*WHAT IS REQUIRED*
Among the entries below, only the lines starting at the one with "Instruction: Open the MSFT symbol row" and ending at the one with "Task: Hide Page 1 with eye icon", both included, are to be printed exactly.

Stored records

______________________________

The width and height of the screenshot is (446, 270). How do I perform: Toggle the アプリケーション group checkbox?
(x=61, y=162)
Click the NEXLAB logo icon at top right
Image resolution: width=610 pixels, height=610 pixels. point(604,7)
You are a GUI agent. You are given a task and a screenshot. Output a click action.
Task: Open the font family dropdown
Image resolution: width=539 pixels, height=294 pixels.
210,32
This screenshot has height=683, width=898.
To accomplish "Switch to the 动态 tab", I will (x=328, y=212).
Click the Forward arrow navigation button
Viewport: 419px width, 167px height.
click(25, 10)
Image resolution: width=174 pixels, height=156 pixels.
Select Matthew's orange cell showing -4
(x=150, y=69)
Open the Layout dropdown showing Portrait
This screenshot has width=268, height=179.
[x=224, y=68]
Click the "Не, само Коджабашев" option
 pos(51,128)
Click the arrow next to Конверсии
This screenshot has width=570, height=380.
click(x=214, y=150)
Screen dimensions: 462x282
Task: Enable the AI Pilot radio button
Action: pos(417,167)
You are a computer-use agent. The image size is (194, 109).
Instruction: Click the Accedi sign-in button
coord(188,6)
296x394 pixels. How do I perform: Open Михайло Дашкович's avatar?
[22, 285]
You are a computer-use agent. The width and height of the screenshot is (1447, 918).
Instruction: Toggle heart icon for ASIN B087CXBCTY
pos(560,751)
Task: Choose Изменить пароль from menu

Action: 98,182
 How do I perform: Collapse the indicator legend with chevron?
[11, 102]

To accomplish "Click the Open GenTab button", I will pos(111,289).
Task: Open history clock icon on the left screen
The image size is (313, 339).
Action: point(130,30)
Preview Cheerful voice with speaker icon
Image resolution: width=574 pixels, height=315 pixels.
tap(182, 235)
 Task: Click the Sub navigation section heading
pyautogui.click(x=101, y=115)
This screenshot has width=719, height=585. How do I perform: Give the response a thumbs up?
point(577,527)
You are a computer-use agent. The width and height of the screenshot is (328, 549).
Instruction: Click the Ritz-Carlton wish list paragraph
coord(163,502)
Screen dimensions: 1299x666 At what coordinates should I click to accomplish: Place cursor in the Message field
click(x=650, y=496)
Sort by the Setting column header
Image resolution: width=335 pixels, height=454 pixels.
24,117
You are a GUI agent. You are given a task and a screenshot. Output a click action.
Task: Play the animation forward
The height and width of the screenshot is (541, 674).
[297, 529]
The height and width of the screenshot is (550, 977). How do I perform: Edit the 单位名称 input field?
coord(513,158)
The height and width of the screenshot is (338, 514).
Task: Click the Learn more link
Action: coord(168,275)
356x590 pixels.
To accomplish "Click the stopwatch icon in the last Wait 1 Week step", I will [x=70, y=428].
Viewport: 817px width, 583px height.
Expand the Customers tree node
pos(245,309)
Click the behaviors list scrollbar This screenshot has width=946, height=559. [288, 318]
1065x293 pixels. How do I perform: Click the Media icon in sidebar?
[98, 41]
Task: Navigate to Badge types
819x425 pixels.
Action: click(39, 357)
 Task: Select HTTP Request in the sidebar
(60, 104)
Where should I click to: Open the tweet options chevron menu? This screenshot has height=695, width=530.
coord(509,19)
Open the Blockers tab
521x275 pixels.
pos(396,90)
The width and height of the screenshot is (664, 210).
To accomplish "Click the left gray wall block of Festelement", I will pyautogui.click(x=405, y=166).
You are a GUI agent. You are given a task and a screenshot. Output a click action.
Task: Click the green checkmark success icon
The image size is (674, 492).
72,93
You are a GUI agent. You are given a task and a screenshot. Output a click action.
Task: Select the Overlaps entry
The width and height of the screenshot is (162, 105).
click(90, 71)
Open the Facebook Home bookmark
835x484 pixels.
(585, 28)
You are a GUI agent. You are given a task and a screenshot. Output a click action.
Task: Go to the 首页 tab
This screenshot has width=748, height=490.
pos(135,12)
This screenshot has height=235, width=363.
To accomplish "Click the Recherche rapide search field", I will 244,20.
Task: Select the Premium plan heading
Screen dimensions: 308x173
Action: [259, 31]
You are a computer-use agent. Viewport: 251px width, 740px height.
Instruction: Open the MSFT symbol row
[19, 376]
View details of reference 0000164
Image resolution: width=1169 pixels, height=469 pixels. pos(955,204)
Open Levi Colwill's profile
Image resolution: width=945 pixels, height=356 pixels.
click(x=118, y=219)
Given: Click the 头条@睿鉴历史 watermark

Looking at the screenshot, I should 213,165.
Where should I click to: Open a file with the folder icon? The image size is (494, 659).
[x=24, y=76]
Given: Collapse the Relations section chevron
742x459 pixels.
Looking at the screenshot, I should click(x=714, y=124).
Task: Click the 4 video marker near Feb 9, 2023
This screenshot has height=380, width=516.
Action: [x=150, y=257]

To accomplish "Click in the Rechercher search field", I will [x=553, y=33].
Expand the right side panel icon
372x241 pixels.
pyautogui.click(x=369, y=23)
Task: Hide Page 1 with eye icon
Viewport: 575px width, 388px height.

______________________________

*OUTPUT FOR THIS EXERCISE*
Instruction: Open the MSFT symbol row
[19, 376]
View details of reference 0000164
Image resolution: width=1169 pixels, height=469 pixels. pos(955,204)
Open Levi Colwill's profile
Image resolution: width=945 pixels, height=356 pixels.
click(x=118, y=219)
Given: Click the 头条@睿鉴历史 watermark

Looking at the screenshot, I should 213,165.
Where should I click to: Open a file with the folder icon? The image size is (494, 659).
[x=24, y=76]
Given: Collapse the Relations section chevron
742x459 pixels.
Looking at the screenshot, I should click(x=714, y=124).
Task: Click the 4 video marker near Feb 9, 2023
This screenshot has height=380, width=516.
Action: [x=150, y=257]

To accomplish "Click in the Rechercher search field", I will [x=553, y=33].
Expand the right side panel icon
372x241 pixels.
pyautogui.click(x=369, y=23)
Task: Hide Page 1 with eye icon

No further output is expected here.